### Word and element location data
******
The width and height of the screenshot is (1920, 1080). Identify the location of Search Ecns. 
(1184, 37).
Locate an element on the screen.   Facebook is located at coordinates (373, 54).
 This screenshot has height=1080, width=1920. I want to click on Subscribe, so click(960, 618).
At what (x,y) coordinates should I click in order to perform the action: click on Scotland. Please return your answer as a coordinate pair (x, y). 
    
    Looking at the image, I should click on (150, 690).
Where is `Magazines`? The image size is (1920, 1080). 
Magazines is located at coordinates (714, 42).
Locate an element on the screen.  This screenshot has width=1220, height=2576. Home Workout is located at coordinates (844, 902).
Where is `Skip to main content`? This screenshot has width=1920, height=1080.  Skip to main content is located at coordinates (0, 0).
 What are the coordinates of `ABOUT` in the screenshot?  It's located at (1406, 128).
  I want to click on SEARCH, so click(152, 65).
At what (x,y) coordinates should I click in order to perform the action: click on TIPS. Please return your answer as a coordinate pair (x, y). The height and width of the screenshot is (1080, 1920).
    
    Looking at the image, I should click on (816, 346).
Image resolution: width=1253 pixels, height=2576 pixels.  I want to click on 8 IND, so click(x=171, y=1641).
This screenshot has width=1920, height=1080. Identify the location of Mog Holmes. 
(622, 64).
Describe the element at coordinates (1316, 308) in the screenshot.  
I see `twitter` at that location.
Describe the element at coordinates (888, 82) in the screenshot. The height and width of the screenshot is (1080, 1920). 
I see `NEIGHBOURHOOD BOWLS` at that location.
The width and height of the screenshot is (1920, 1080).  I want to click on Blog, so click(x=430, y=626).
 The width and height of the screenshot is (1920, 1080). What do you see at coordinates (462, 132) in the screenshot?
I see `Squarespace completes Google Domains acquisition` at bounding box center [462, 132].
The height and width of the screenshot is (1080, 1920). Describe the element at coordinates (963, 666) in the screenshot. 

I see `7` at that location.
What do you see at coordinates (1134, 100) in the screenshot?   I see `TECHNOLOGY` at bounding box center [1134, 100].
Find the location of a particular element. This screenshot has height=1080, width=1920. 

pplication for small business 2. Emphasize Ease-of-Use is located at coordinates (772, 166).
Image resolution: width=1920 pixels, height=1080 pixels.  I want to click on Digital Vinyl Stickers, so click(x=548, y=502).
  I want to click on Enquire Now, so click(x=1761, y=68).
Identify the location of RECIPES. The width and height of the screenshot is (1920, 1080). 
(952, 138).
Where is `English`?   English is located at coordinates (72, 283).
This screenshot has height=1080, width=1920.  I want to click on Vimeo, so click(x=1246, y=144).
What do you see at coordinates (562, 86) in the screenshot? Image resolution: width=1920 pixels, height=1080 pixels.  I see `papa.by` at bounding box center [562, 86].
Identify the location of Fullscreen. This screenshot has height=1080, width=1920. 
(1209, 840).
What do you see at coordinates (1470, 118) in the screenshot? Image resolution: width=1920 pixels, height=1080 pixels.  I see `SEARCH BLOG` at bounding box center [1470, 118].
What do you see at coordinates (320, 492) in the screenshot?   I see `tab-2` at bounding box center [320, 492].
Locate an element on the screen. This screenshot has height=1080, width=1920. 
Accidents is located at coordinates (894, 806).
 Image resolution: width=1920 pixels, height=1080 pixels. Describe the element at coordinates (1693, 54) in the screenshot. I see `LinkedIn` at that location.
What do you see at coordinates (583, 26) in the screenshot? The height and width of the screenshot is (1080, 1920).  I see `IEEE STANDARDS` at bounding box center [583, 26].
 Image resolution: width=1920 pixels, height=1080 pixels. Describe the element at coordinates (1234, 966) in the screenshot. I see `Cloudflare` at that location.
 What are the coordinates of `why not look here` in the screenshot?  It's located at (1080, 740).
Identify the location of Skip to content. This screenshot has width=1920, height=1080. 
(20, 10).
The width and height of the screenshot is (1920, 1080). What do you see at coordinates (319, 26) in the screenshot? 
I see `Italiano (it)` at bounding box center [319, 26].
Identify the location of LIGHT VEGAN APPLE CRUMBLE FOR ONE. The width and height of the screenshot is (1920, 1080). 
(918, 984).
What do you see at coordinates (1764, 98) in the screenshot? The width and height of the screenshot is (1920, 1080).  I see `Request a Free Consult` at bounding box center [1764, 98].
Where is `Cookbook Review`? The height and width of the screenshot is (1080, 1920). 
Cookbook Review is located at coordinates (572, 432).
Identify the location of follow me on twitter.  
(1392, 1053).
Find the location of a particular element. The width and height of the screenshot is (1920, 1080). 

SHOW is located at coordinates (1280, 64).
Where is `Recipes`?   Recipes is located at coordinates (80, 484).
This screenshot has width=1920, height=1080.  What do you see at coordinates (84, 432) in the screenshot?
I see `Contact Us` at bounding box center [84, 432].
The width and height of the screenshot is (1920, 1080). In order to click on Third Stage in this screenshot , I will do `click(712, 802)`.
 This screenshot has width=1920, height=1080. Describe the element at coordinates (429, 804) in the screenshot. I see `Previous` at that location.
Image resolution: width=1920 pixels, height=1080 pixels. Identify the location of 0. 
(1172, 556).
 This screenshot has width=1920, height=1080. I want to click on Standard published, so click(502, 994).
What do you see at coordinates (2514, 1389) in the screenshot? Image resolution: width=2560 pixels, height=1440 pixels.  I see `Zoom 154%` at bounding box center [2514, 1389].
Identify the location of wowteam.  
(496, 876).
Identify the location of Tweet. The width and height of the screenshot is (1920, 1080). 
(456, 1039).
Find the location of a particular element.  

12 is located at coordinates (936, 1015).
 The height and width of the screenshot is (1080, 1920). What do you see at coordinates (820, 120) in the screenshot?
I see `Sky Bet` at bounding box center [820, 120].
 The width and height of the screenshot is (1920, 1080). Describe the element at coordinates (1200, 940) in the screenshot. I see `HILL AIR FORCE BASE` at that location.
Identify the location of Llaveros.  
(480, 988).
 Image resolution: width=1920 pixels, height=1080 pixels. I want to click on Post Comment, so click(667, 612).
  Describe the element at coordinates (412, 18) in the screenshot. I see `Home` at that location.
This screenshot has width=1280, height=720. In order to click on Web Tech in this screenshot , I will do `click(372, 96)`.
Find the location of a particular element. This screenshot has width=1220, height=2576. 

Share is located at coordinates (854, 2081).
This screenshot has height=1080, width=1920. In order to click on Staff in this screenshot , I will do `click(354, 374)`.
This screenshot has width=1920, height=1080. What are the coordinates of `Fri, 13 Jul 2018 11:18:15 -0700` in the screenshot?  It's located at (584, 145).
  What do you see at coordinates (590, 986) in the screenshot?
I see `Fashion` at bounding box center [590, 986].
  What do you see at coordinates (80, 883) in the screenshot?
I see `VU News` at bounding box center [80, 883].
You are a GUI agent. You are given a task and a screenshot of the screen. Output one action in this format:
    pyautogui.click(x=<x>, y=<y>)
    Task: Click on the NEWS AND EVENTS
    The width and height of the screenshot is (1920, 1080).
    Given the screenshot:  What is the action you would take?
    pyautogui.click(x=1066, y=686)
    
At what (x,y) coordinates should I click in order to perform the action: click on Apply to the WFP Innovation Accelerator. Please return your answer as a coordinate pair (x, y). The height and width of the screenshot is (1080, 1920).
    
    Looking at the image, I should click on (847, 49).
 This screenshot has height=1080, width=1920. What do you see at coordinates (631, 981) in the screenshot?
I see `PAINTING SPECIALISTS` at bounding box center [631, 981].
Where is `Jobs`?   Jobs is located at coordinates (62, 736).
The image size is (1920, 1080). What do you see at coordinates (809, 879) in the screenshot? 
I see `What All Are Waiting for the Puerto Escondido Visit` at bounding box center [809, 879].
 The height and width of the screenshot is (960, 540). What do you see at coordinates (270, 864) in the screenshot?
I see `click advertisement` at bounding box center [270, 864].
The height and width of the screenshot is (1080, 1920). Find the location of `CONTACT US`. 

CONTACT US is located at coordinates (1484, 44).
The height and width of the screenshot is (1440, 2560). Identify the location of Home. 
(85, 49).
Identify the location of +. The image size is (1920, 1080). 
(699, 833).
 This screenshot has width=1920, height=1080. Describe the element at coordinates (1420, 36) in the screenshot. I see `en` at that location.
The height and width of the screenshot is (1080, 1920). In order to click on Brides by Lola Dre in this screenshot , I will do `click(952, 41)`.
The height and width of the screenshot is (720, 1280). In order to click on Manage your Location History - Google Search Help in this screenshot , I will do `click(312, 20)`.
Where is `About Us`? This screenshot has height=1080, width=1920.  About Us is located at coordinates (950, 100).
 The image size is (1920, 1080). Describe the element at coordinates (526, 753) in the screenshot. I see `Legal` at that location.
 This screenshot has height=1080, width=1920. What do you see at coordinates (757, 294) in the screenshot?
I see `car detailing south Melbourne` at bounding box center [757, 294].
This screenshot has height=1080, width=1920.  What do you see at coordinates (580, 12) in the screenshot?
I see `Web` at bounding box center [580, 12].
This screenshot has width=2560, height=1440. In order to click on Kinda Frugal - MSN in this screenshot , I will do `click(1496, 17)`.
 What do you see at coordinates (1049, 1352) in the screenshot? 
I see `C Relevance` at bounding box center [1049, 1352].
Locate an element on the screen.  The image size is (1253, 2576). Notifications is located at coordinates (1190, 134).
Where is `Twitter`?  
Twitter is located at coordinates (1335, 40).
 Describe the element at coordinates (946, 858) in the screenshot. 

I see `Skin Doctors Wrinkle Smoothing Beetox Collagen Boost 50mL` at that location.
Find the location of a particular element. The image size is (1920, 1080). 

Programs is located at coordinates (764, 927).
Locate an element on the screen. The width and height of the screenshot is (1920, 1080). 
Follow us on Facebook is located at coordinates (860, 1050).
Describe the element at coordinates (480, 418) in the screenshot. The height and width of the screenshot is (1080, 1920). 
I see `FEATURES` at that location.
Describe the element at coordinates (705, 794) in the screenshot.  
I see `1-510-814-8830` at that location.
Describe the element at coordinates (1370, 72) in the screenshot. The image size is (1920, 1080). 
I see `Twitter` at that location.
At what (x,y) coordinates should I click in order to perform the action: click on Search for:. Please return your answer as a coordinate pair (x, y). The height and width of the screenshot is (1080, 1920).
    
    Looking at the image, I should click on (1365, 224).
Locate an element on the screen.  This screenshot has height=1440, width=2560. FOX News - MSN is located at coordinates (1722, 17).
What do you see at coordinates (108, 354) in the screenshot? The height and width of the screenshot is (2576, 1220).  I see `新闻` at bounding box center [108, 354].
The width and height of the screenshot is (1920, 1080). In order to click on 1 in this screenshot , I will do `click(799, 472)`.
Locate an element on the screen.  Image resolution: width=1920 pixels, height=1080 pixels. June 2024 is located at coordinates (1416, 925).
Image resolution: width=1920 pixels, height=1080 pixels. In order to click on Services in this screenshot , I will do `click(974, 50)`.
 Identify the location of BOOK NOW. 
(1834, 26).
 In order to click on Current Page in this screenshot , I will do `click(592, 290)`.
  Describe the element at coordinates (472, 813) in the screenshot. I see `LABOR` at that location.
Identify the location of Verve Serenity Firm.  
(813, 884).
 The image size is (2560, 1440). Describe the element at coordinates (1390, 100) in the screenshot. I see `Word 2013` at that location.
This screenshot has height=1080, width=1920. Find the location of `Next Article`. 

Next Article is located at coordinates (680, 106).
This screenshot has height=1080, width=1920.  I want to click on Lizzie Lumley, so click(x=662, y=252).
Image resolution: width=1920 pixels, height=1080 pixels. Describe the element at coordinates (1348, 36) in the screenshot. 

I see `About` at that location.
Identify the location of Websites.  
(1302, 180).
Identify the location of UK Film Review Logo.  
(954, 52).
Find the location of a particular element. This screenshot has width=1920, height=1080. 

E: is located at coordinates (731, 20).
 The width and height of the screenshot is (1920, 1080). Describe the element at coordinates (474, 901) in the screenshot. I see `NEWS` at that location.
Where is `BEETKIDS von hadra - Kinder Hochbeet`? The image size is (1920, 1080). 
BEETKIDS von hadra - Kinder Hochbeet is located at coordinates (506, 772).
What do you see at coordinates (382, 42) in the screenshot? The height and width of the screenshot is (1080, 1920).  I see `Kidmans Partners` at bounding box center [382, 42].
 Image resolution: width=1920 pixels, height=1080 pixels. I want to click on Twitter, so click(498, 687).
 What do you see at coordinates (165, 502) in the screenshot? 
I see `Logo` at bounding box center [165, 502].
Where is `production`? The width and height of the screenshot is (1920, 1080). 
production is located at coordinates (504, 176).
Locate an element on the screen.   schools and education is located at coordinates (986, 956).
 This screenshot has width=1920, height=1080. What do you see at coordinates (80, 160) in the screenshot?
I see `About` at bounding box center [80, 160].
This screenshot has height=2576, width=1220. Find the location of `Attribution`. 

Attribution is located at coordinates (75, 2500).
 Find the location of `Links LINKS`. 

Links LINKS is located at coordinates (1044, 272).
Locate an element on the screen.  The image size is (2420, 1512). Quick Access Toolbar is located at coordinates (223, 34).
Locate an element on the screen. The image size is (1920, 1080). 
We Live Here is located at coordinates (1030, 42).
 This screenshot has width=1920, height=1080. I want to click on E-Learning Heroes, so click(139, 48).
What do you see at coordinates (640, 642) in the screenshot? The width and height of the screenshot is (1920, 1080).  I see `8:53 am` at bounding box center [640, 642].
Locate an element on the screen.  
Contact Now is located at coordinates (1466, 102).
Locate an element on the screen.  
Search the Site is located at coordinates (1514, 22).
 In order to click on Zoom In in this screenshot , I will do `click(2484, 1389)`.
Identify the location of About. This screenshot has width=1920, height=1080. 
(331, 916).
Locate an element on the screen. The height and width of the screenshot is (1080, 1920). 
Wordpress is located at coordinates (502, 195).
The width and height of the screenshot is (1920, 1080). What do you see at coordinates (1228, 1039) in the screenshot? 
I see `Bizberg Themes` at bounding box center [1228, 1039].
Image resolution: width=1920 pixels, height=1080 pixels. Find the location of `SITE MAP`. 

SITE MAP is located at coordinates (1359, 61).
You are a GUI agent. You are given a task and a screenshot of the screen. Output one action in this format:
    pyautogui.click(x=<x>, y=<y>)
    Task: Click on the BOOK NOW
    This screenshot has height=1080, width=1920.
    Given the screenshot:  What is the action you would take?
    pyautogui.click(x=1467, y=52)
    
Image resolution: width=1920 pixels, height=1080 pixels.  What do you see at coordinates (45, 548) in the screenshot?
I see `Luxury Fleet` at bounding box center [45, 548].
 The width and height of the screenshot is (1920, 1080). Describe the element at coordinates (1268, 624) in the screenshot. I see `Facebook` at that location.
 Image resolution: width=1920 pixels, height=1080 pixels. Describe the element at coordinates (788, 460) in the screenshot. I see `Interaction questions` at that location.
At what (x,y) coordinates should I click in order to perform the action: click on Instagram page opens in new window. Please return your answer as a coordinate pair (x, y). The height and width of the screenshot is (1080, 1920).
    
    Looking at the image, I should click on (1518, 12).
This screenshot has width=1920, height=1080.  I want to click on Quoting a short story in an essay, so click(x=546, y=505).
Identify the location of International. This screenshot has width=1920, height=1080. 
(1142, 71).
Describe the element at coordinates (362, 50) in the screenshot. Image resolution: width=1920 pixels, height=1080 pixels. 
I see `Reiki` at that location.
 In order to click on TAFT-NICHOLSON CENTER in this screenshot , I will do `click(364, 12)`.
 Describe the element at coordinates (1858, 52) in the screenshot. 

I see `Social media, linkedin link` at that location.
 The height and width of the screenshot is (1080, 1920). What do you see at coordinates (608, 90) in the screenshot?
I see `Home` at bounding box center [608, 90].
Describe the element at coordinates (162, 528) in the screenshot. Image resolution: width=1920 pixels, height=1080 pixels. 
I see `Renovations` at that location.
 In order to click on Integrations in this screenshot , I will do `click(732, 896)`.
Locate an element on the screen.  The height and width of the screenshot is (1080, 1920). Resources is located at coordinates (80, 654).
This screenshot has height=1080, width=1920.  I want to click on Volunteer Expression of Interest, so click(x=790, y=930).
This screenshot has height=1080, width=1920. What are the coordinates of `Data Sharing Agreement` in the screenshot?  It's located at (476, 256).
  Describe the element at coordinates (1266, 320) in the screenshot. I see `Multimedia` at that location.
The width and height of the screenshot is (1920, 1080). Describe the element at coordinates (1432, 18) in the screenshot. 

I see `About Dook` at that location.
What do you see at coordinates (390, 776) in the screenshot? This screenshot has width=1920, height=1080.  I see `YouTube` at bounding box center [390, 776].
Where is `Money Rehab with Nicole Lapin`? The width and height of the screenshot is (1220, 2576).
******
### WHAT TO PRODUCE
Lay out the lines of the material above as a JSON list of strings, one string per line with blank lines left out, starting with the line that contains "at (1080, 740)." and going on through the line that contains "(918, 984).".

### EXERCISE ANSWER
[
  " What are the coordinates of `why not look here` in the screenshot?  It's located at (1080, 740).",
  "Identify the location of Skip to content. This screenshot has width=1920, height=1080. ",
  "(20, 10).",
  "The width and height of the screenshot is (1920, 1080). What do you see at coordinates (319, 26) in the screenshot? ",
  "I see `Italiano (it)` at bounding box center [319, 26].",
  "Identify the location of LIGHT VEGAN APPLE CRUMBLE FOR ONE. The width and height of the screenshot is (1920, 1080). ",
  "(918, 984)."
]